In the same interview, he marveled at how “Goodfellas” had a “life of its own” and has only grown over time.

“People watch it over and over, and still respond to it, and different ages come up, even today, teenagers come up to me and they really emotionally connect to it,” he said.

Gilbert Gottfried, standup comic and actor, dies at 67

LOS ANGELES (AP) – Gilbert Gottfried, the actor and legendary standup comic known for his raw, scorched voice and crude jokes, has died. He was 67.

Gottfried died from recurrent ventricular tachycardia due to myotonic dystrophy type II, a disorder that affects the heart, his publicist and longtime friend Glenn Schwartz said in a statement.

Gottfried was a fiercely independent and intentionally bizarre comedian’s comedian, as likely to clear a room with anti-comedy as he was to kill with his jokes.

He first came to national attention with frequent appearances on MTV in its early days and with a brief stint in the cast of “Saturday Night Live” in the 1980s.

Gottfried also did frequent voice work for children’s television and movies, most famously playing the parrot Iago in Disney’s “Aladdin.”

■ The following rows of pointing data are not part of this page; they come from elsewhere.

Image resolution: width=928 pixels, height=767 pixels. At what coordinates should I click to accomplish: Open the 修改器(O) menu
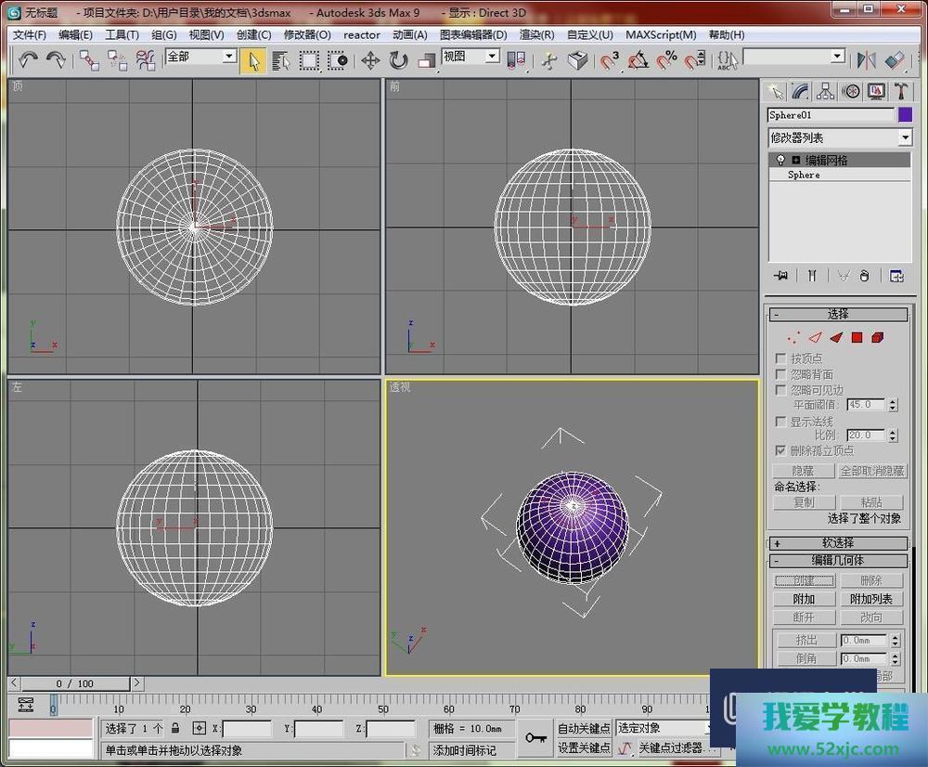pyautogui.click(x=306, y=34)
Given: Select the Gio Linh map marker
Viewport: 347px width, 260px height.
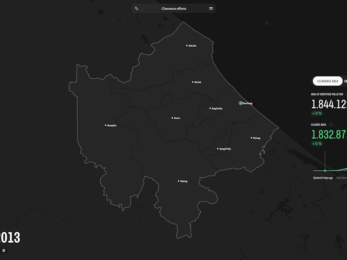Looking at the screenshot, I should tap(193, 82).
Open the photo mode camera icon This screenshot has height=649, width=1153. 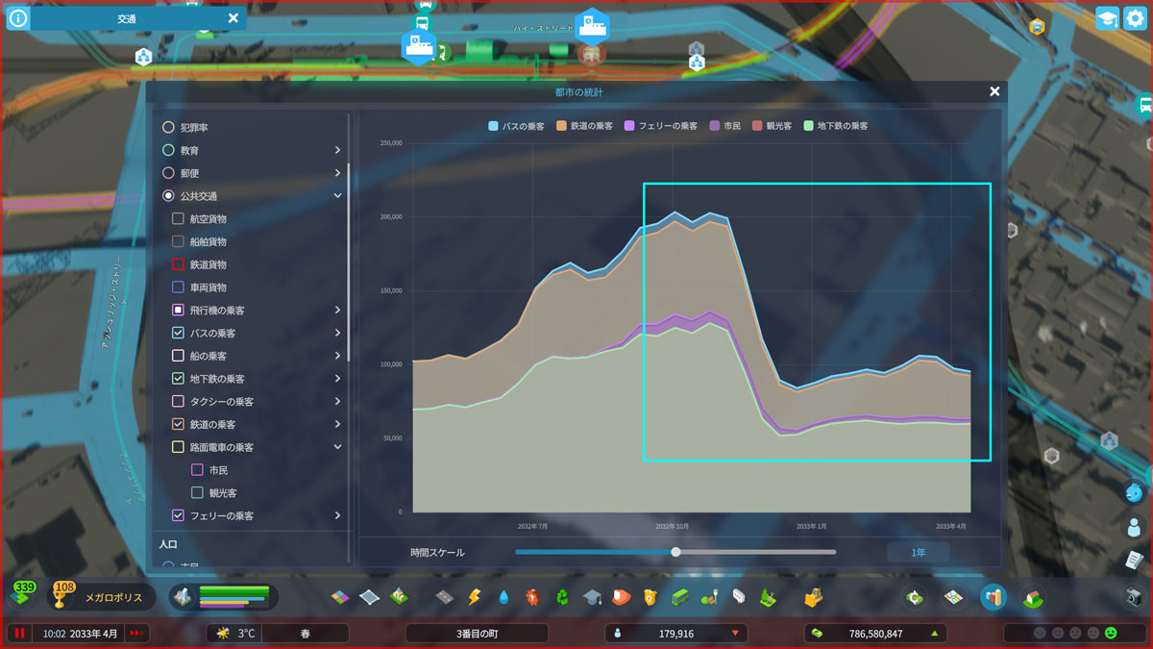tap(1134, 597)
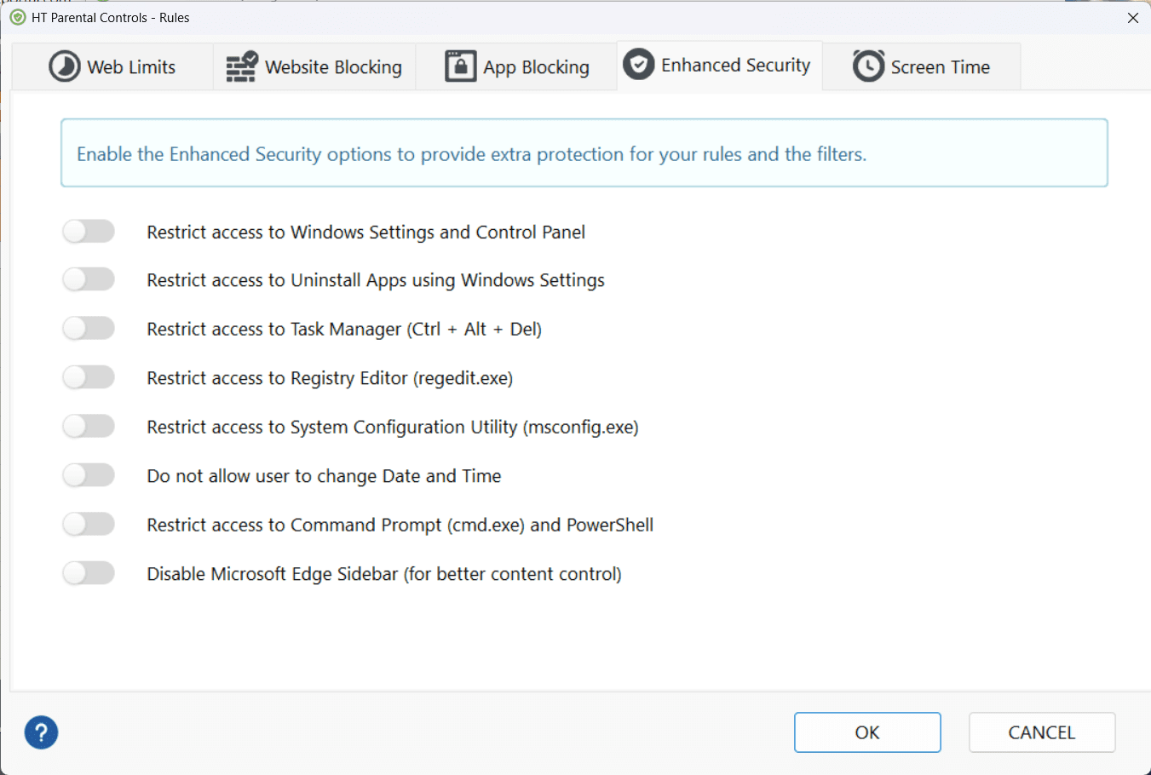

“Gilbert’s brand of humor was brash, shocking and frequently offensive, but the man behind the jokes was anything but,” Gottfried’s friend and podcast co-host Frank Santopadre said in a statement. “Those who loved and him were fortunate enough to share his orbit knew a person who was sweet, sensitive, surprisingly shy and filled with a childlike sense of playfulness and wonder.”

Bruce Willis is “stepping away” from acting due to aphasia diagnosis

According to his family, acclaimed actor Bruce Willis is “stepping away” from his career due to a recent diagnosis of aphasia. It’s a language disorder that impacts a person’s ability to communicate. His family posted a statement to social media Wednesday.

“To Bruce’s amazing supporters, as a family we wanted to share that our beloved Bruce has been experiencing some health issues and has recently been diagnosed with aphasia, which is impacting his cognitive abilities,” his family wrote in a post on his daughter Rumer’s Instagram account. “As a result of this and with much consideration Bruce is stepping away from the career that has meant so much to him.”

“This is a really challenging time for our family and we are so appreciative of your continued love, compassion and support,” his family added. “We are moving through this as a strong family unit, and wanted to bring his fans in because we know how much he means to you, as you do to him.”

Willis, 67, is best known for his starring role in the “Die Hard” films, though his acting career has spanned decades and included “Pulp Fiction,” “The Sixth Sense,” and the television series “Moonlighting.”

Bruce Willis was married to actress Demi Moore for 13 years. They divorced in 2000 and had three children. He is now married to Emma Heming Willis, with whom he has two children.